Non è proprio uno strappo ma neppure un atto di ordinaria amministrazione e propaganda spiccia. La Lega non vota il decreto sulle riaperture, nonostante questo riprenda con variazioni minime l’accordo raggiunto la settimana scorsa in cabina di regia soprattutto con la Lega stessa. Posizioni inconciliabili in particolare sul coprifuoco, che il partito di Salvini pretendeva fosse posticipato di un’ora, sino alle 23, ma anche sulla decisione di rinviare sino al primo giugno l’apertura delle sale al chiuso dei ristoranti. «Non potevamo votare un dl che continua a imporre coprifuoco, chiusure e limitazioni. La Lega chiede di dare più fiducia agli italiani», spiega Salvini e prosegue sostenendo che Draghi si sarebbe impegnato a varare un nuovo decreto aperture tra 15 giorni, se lo stato della pandemia lo consentirà: «Quello saremo i primi a votarlo».

CON DRAGHI LA TENSIONE si è impennata ieri per la prima volta. Tanto che a rottura consumata filtrano voci di un premier francamente irritato e molto duro con i leghisti nel corso della riunione in cui si era tentato invano di evitare lo scontro, prima che iniziasse il consiglio dei ministri: «Queste decisioni le abbiamo prese insieme in cabina di regia. Francamente fatico a comprendere». Il martellamento era iniziato di mattina, con un sms tassativo inviato da Salvini a Draghi: «Sono pronto a non votare il decreto se il coprifuoco non sarà spostato». Il leghista sa di non essere solo. Premono nella stessa direzione i presidenti di Regione, anche se non tutti: Zingaretti infatti non si unisce al coro, mentre il presidente della conferenza Fedriga, ma anche il suo predecessore Bonaccini, Pd, concordano in pieno con il leader della Lega. Si schierano a favore dell’accorciamento del coprifuoco anche Fi, con impeto ben diverso da quello leghista, e Iv. Dall’altra parte fa muro la ex maggioranza di Conte, stretta intorno al ministro della Salute Speranza.

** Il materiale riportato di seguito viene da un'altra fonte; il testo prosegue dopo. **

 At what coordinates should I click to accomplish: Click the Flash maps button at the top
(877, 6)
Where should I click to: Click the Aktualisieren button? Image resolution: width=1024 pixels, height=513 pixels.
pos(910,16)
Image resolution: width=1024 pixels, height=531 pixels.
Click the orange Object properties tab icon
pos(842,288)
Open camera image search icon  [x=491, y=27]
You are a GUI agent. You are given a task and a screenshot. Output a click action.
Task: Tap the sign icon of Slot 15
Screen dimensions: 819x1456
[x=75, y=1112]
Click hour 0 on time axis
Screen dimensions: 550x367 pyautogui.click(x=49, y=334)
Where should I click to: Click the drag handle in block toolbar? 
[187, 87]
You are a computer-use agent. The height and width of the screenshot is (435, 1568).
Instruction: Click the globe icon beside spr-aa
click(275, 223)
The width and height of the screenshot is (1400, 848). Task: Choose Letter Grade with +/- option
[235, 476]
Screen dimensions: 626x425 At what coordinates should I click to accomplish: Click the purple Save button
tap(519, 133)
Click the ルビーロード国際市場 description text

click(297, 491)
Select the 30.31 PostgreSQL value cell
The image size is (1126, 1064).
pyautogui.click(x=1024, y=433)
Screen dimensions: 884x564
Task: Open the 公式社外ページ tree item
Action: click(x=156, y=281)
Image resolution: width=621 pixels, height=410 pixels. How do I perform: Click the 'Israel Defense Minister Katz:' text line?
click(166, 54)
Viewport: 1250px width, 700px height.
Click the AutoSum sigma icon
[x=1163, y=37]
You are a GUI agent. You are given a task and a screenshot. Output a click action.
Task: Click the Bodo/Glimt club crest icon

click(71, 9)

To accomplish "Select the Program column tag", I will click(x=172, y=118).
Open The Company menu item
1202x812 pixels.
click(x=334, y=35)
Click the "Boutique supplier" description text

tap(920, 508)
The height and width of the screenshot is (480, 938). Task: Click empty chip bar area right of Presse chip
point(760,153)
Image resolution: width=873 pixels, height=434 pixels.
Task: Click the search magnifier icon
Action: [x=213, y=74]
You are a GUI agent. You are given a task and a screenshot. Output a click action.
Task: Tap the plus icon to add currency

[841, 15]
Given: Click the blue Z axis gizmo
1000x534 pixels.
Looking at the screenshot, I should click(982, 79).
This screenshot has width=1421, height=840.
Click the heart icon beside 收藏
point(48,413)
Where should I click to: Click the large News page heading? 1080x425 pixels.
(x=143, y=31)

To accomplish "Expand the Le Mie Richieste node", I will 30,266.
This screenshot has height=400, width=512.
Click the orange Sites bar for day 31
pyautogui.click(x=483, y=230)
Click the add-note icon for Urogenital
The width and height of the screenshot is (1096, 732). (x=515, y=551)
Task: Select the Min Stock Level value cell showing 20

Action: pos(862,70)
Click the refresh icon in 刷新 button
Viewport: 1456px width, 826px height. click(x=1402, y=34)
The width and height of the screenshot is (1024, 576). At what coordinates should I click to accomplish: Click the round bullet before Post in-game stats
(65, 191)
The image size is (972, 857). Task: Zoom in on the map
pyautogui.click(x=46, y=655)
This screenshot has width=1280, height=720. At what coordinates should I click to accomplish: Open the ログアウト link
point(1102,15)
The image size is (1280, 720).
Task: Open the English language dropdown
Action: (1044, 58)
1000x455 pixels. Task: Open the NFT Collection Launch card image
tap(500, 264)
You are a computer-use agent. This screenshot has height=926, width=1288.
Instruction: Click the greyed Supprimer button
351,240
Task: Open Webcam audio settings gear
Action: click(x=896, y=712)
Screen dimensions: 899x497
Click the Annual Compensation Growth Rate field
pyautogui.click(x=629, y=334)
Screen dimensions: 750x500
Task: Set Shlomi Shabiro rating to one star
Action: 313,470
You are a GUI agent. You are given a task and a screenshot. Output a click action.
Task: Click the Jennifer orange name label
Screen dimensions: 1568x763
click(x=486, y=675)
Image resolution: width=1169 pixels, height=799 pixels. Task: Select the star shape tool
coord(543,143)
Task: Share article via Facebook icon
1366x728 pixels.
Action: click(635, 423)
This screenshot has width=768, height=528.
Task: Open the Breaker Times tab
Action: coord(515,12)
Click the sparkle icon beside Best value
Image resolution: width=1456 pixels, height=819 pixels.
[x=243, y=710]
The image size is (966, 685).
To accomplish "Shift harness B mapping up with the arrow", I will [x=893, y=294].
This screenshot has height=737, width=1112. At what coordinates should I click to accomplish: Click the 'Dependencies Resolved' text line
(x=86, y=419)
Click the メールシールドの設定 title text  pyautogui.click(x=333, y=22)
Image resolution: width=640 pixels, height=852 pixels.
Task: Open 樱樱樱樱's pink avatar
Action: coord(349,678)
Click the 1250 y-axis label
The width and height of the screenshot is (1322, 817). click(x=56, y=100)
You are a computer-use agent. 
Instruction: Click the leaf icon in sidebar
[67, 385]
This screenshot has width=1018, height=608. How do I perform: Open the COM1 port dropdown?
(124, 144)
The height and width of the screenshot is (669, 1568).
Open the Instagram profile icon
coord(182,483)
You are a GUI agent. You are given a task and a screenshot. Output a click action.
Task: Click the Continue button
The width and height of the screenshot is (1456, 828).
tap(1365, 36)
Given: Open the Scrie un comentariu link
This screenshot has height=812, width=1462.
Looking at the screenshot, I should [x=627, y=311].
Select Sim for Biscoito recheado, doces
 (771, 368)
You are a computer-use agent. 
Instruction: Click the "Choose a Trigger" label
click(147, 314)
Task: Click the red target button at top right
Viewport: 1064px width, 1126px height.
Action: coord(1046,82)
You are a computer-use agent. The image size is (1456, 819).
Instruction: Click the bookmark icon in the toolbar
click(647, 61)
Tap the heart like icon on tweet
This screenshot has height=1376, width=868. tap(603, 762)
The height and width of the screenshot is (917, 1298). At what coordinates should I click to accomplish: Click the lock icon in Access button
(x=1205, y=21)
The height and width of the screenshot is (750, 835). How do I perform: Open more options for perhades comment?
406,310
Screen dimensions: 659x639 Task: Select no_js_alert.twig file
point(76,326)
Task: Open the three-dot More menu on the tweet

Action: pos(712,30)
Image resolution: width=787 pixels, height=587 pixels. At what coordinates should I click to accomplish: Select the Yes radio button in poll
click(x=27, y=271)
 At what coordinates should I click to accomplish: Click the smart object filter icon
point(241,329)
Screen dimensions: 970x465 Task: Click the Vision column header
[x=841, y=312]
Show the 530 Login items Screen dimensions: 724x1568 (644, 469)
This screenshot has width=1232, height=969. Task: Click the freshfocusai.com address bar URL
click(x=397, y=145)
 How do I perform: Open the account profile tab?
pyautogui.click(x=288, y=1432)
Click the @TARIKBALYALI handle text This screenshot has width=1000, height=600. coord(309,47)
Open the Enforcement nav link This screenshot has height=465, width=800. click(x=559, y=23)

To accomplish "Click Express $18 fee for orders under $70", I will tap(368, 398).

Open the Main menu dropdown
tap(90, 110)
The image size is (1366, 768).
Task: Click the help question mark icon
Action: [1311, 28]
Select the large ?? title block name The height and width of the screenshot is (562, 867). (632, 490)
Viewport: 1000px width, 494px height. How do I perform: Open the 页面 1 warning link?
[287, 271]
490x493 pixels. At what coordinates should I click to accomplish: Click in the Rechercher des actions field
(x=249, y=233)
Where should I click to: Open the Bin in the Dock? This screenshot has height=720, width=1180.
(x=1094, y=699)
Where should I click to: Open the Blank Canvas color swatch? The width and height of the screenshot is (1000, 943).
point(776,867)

A decidere, nella tesa riunione prima del cdm, era stato però Draghi. A quel punto la riunione del governo diventa quasi una rapida formalità. Fi e Iv votano comunque. La Lega no e non lo farà neppure in aula, rendendo così molto più clamorosa e profonda la lacerazione. FdI si frega le mani, al punto che il capogruppo Lollobrigida ringrazia in aula la Lega per non aver votato il decreto. Ringraziamenti a dir poco pelosi: il fratello d’Italia sa bene che, almeno in buona parte, l’irrigidimento di Salvini è dovuto proprio alla necessità di non lasciare al suo partito la rappresentanza piena degli scontenti. Che non sono pochi perché lo spostamento del coprifuoco, previsto al momento per il primo giugno ma non è affatto detto che non venga alla fine anticipato, è considerato dai ristoratori esigenza primaria.

I TRE PARTITI della ex maggioranza Conte letteralmente esplodono in una raffica di accuse durissime rivolte al leghista e al tener continuamente sotto stress il governo. Sia il Nazareno che la capogruppo di LeU De Petris sottolineano la «mancanza di serietà» di Salvini, i 5S chiamano direttamente in causa il precedente della sfiducia al governo gialloverde di Conte, il Pd martella: «Irresponsabilità». Ma anche il commento di Draghi sarebbe stato severo: «È una cosa grave».

L’INCIDENTE NON È ancora fatale. Draghi e Salvini ieri si sono sentiti a più riprese sino a individuare una possibile ricucitura, almeno secondo la versione della Lega, in un nuovo dl a maggio, che permetterebbe a Salvini il rientro. Se la pandemia lo permetterà, l’incidente sarà superato. In caso contrario si arriverà alla rottura in aula e quella sarebbe una ferita difficilmente rimarginabile. In ogni caso la Lega resta orientata a non votare la mozione di sfiducia contro Speranza, mercoledì prossimo. Anche perché quello sarebbe un passo senza ritorno.

IN REALTÀ I POCHI cambiamenti nel decreto rispetto all’accordo precedente vanno tutti nella direzione invocata dai leghisti. La riapertura delle fiere è stata anticipata di due settimane, dal primo luglio al 15 giugno, risultato che si intestano sia Giorgetti che Di Maio. Le lezioni in presenza sono state portate a una percentuale variabile tra il 50 e il 70% nelle zone rosse e tra il 70% (invece che dal 60% come previsto alla vigilia) e il 100% in quelle gialle e arancioni. Eventi sportivi «di particolare rilevanza» potranno svolgersi anche prima del primo giugno. Il numero di visitatori consentiti nelle case passa da 2 a 4. La Lega, incalzata dalla concorrenza di FdI ma anche dalla insoddisfazione della sua base, non si è accontentata.